- Exercise:
Pictures are to be omitted, and every entry below is to be restated exactly.
----- Dataset -----
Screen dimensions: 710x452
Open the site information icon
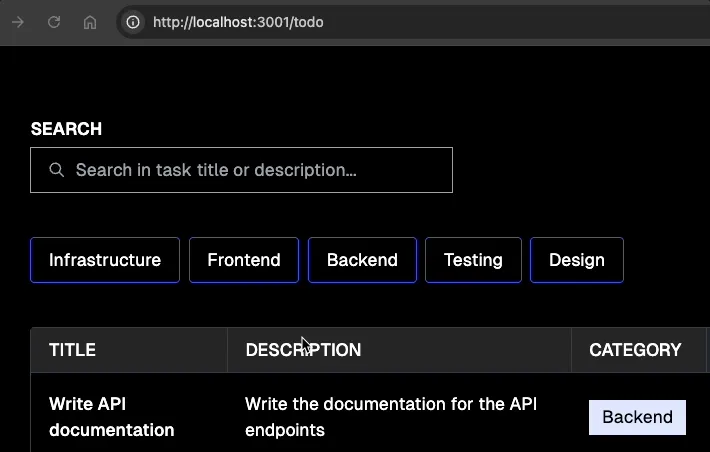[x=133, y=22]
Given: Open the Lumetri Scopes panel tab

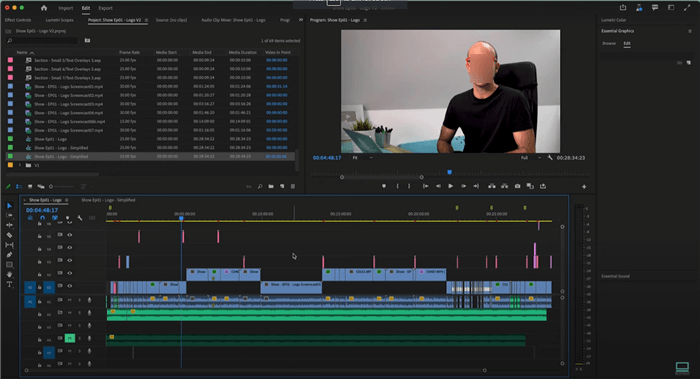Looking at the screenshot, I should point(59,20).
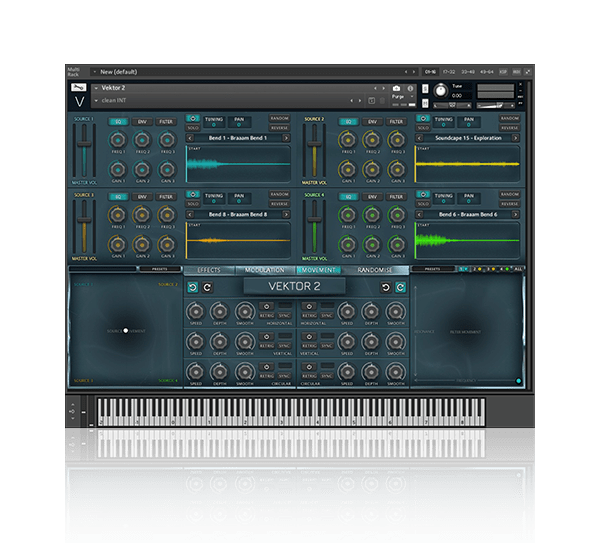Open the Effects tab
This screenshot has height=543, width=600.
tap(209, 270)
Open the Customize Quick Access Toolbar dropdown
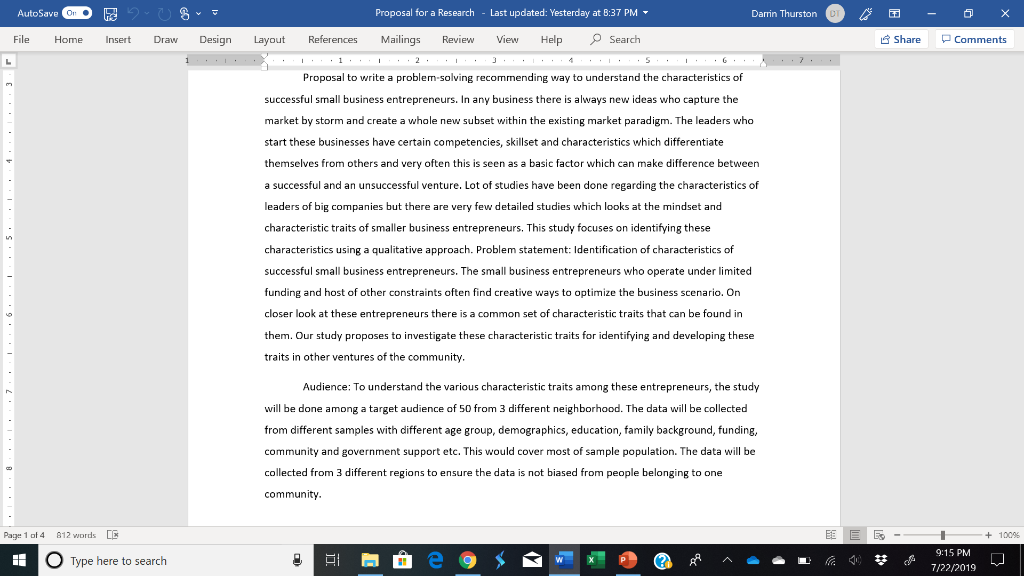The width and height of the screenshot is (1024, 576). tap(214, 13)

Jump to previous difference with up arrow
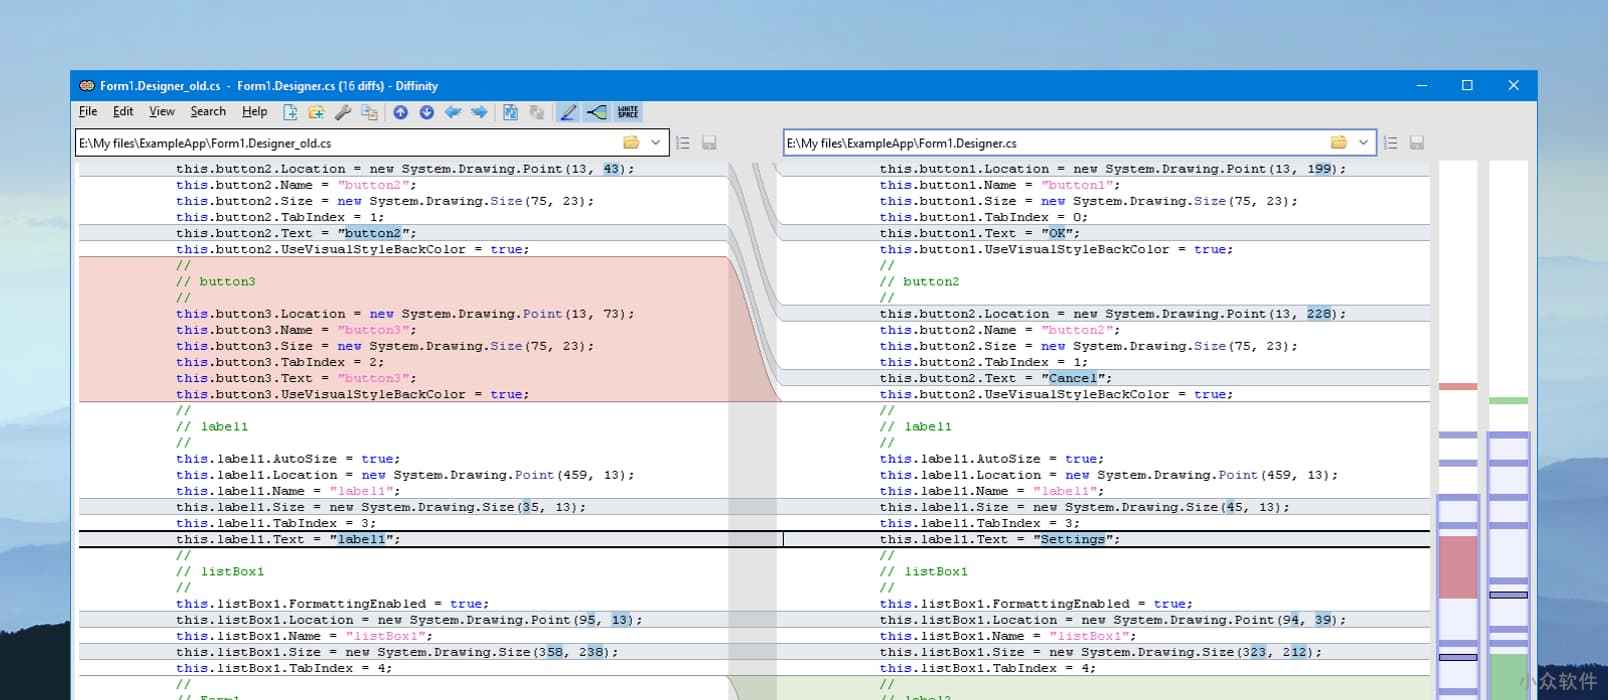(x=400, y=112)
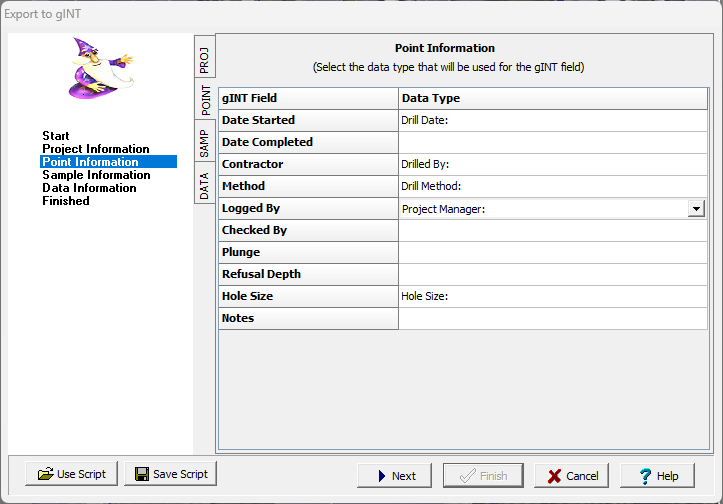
-----
- Expected output:
Screen dimensions: 710x452
Open the site information icon
[x=133, y=22]
Given: Open the Lumetri Scopes panel tab

Looking at the screenshot, I should point(59,20).
Open the Effects tab
This screenshot has height=543, width=600.
tap(209, 270)
Open the Customize Quick Access Toolbar dropdown
The width and height of the screenshot is (1024, 576). tap(214, 13)

Jump to previous difference with up arrow
(x=400, y=112)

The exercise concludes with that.